The influence of cholesterol on the main phase transition of unilamellar dipalmytoylphosphatidylcholine vesicles. A differential scanning calorimetry and iodine laser T-jump study.

The influence of cholesterol (CHOL) on the main phase transition in single shell dipalmytoylphosphatidylcholine (DPPC) vesicles was investigated in equilibrium and kinetic experiments. CHOL increases the optical density and causes a slight hysteresis in turbidity transition curves. Static fluorescence anisotropy measurements showed interesting differences for three probes sensing different parts in the hydrophobic region of the phospholipid bilayer. Differential scanning calorimetry (DSC) peaks can be separated into a narrow and a broad component. The narrow component, which decreases linearly with increasing CHOL content and disappears at 20 mol %, is attributed to the transition of free phospholipid, while the broad component, being associated with the transition of CHOL-lipid units, increases monotoniously from 0 to 20%. Kinetic experiments were performed on our iodine-laser T-jump arrangement with turbidity detection. Three cooperative relaxation signals in the microsecond and millisecond time range were detected for pure DPPC vesicles as well as vesicles containing 7.5 and 16.5 mol % CHOL. All three relaxation processes were changed by CHOL: the superposition of the three relaxation amplitudes can be separated into a narrow and a broad component, as in DSC experiments. A speculative model is presented which assumes an inhomogeneous CHOL distribution fluctuating on a millisecond time scale in the temperature region of the main phase transition.

Dynamic fluorescence measurements on the main phase transition of dipalmytoylphosphatidylcholine vesicles.

The kinetics of the main phase transition in dipalmytoylphosphatidylcholine (DPPC) vesicles have been investigated using our iodine laser-T-jump technique with fluorescence detection. A set of three fluorescent probes has been used to sense different parts of the bilayer hydrocarbon chain region.

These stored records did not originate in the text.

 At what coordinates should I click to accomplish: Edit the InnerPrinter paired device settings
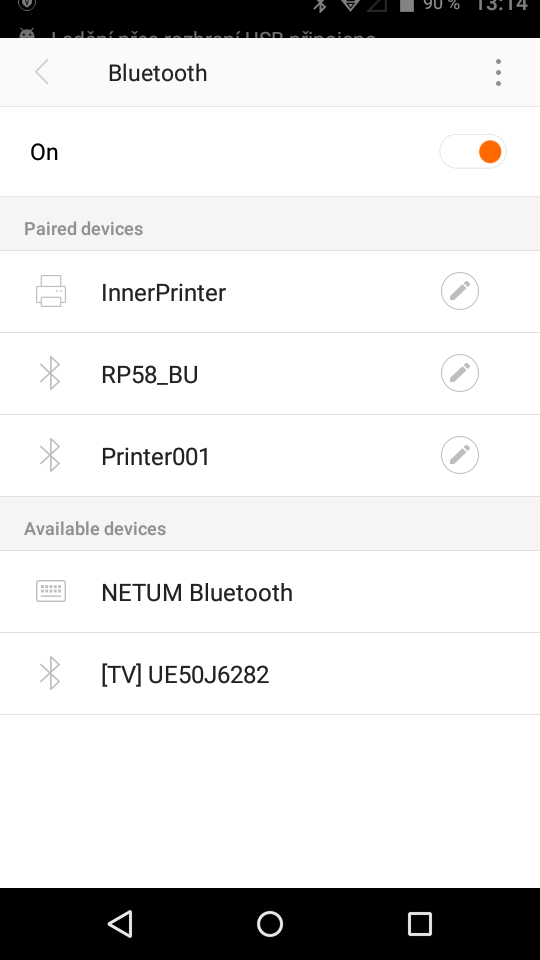pos(460,291)
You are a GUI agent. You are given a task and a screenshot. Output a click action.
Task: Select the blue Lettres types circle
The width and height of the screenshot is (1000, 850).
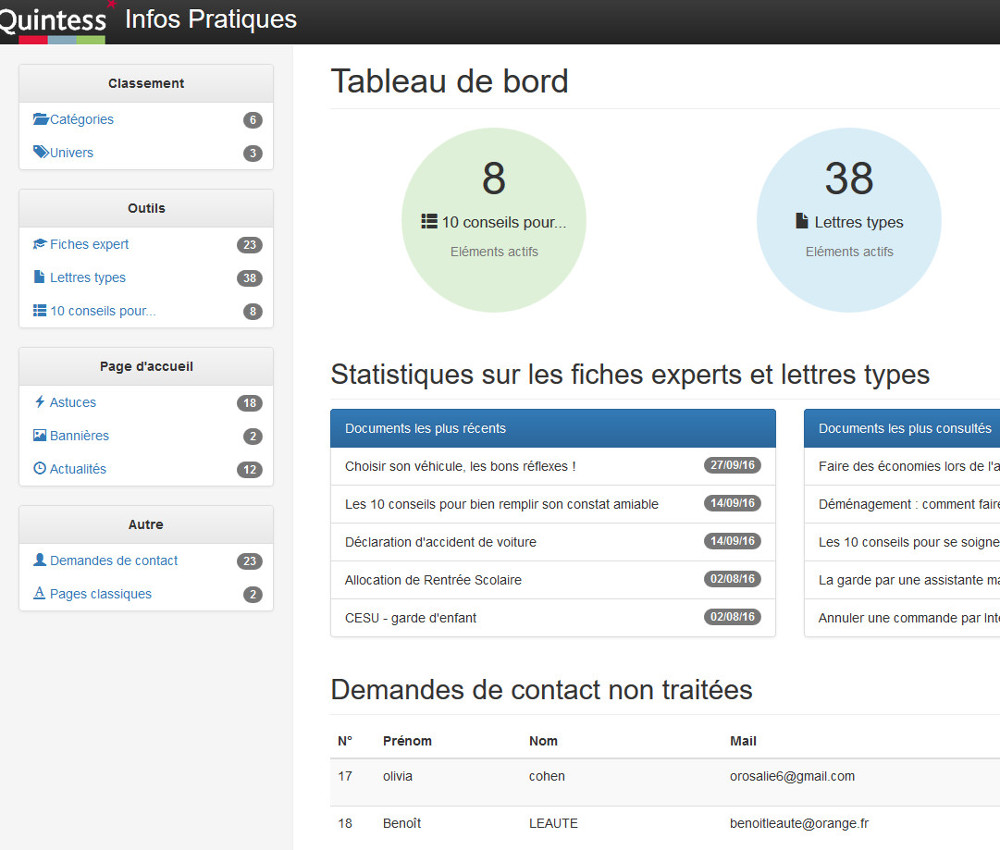click(x=849, y=220)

The well established membrane probes DPH and TMADPH as well as DPHPC, a labelled DPPC molecule. We report three relaxation signals in the microseconds and ms time range, which are detected with all three probes. This result supports our model of the main phase transition in DPPC vesicles.

The kinetics of the formation of rotational isomers in the hydrophobic tail region of phospholipid bilayers.

Very fast structural changes in dipalmitoyl phosphatidylcholine molecules forming a vesicular bilayer were investigated by means of a laser temperature-jump technique. After temperature increases of about 1 K within 1 ns, the solution turbidity increases with a time constant of about 4 ns. This time constant exhibited no appreciable temperature dependence and represents a noncooperative process. It is interpreted as a local increase in density in the bilayer which results from a shortening of the individual lipid molecule due to formation of rotational isomers (e.g., kinks) without an appropriate expansion of the molecular environment. The final membrane expansion is achieved in consecutive steps with a decrease in turbidity and time constants between 100 mus and several seconds which are maximal in the midpoint of the phospholipid phase transition. These steps represent cooperative processes, namely the molecular interaction leading to the membrane expansion. The rate of kink formation implies that kinks migrate through the membrane by energetic transitions forwarded from lipid to lipid, rather than by hopping of individual lipids thereby carrying a kink.